To investigate the differences in deformation of the Illapel segment due to the choices of model rheology, we use the cumulative postseismic GPS displacements from Melnick et al. (2017) between the 2010 Maule and 2015 Illapel earthquakes. In this data set, the effect of aftershocks and seasonal components have been removed (further information can be found in supporting information in Melnick et al., 2017). Following the approach from previous studies (e.g., Klein et al., 2016; Weiss et al., 2019; Peña et al., 2020), we have also removed the interseismic trend measured prior to the 2010 Maule earthquake to thus account only for the postseismic effects following the 2010 Maule event (Figure 2).

Results

The surface displacements are presented in Figure 2 and the coseismic and postseismic CFS changes are presented in Figures 3, 4. Finally, we compare the cumulative CFS changes with the seismicity between the 2010 Maule and 2015 Illapel events, including the Illapel main shock.

FIGURE 3

Figure 3. Coulomb Failure Stress (CFS) changes resolved onto the fault interface from the modeled coseismic (left column) and postseismic deformation using power-law (middle column) and linear rheology (right column) in the Illapel segment (location given as the black-dashed rectangle in Figure 2). CFS changes are calculated using focal mechanism parameters of the 2015 Illapel mainshock with a strike of 353°, a dip of 19°, and a rake of 83°. (A–C) (upper row) are from scenario I (μ′ = 0.04 in regions of locking ≥ 0.8 and μ′ = 0.01 in regions of locking < 0.8). (D–F) (middle row) are from scenario II (μ′ = 0.04 in regions of locking ≥ 0.5 and μ′ = 0.01 in regions of locking < 0.5); and (G–I) are from scenario III (μ′ = 0.04 in regions of locking ≥ 0.2 and μ′ = 0.01 in regions of locking < 0.2). The locking region ≥ 0.2 in (G–I) is the one between the dashed-green line and the trench (solid-black line).

_Dataset excerpt_
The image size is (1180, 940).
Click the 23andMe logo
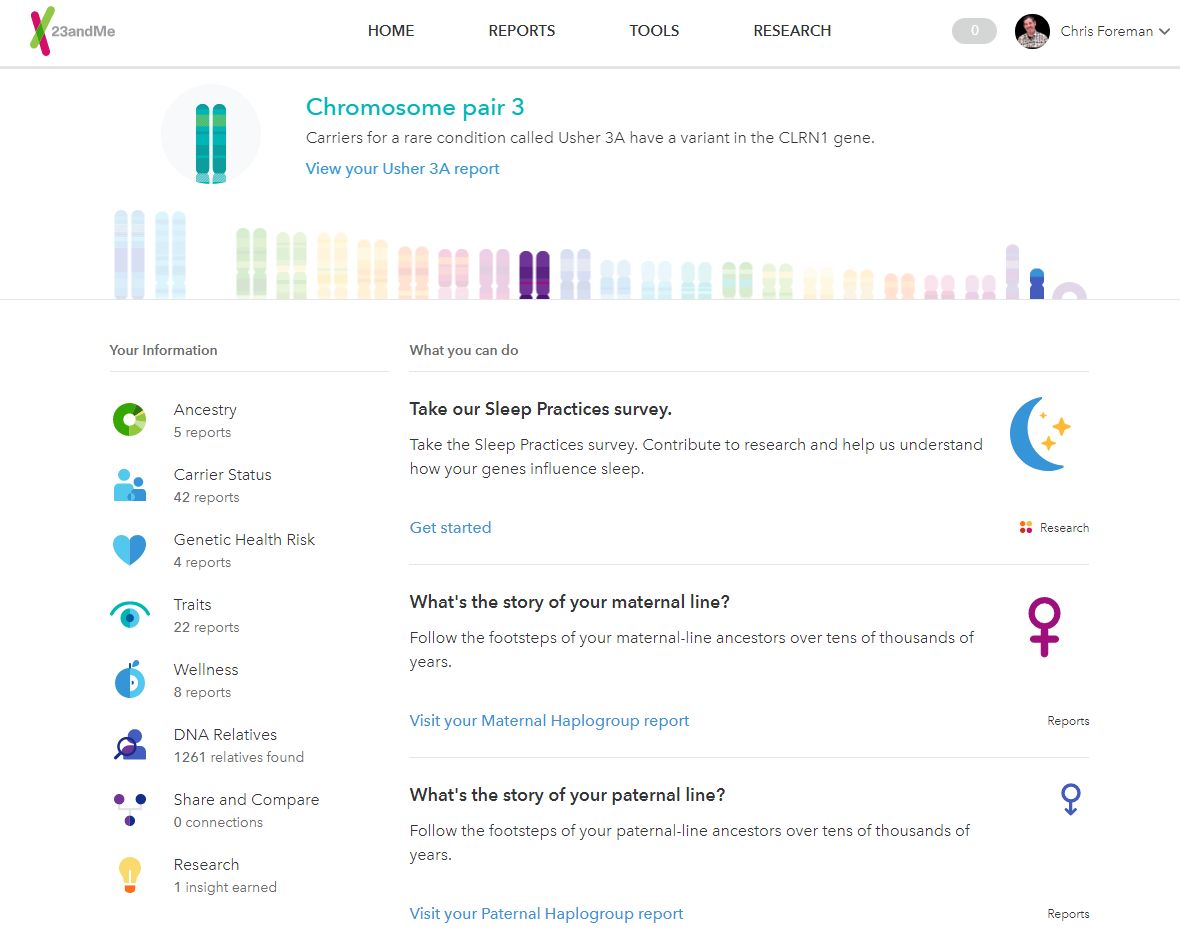pyautogui.click(x=72, y=31)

_Requests_
1. In the excerpt on the Illapel segment, rewrite the paragraph beginning "To investigate the differences in deformation" as a short bulleted list that keeps its main facts.
2. Continue the excerpt on the Illapel segment, starting after the last sentence of the Figure 3 caption.

_Responses by task_
1.
- Aim: test how the choice of model rheology changes the modeled deformation of the Illapel segment.
- Data: cumulative postseismic GPS displacements from Melnick et al. (2017), covering the period between the 2010 Maule and 2015 Illapel earthquakes.
- Already removed from the data set: aftershock effects and seasonal components (details in the supporting information of Melnick et al., 2017).
- Also removed, following earlier studies (e.g., Klein et al., 2016; Weiss et al., 2019; Peña et al., 2020): the interseismic trend measured before the 2010 Maule earthquake, so that only postseismic effects of the Maule event remain (Figure 2).

2.
FIGURE 4

Figure 4. Total CFS (coseismic plus postseismic) changes extracted from the power-law rheology model results and seismicity Mw ≥ 5.0 (USGS-NEIC catalog) in the Illapel segment between the 2010 and 2015 events associated for scenarios I (A), II (B), and III (C). The receiver fault parameters are the same as Figure 3. Upper panel exhibit the sum of the CFS as shown in Figures 3A,B,D.E,G,H. The solid-yellow contours depict zones of CFS changes ≥ 0.1 bar. (D–F) in the lower panel display the total CFS calculated at each seismicity hypocenter versus seismicity magnitude for scenarios in (A–C), respectively. As in Figure 3, the locking region ≥ 0.2 in (C) is the one between the dashed-green line and the trench (solid-black line).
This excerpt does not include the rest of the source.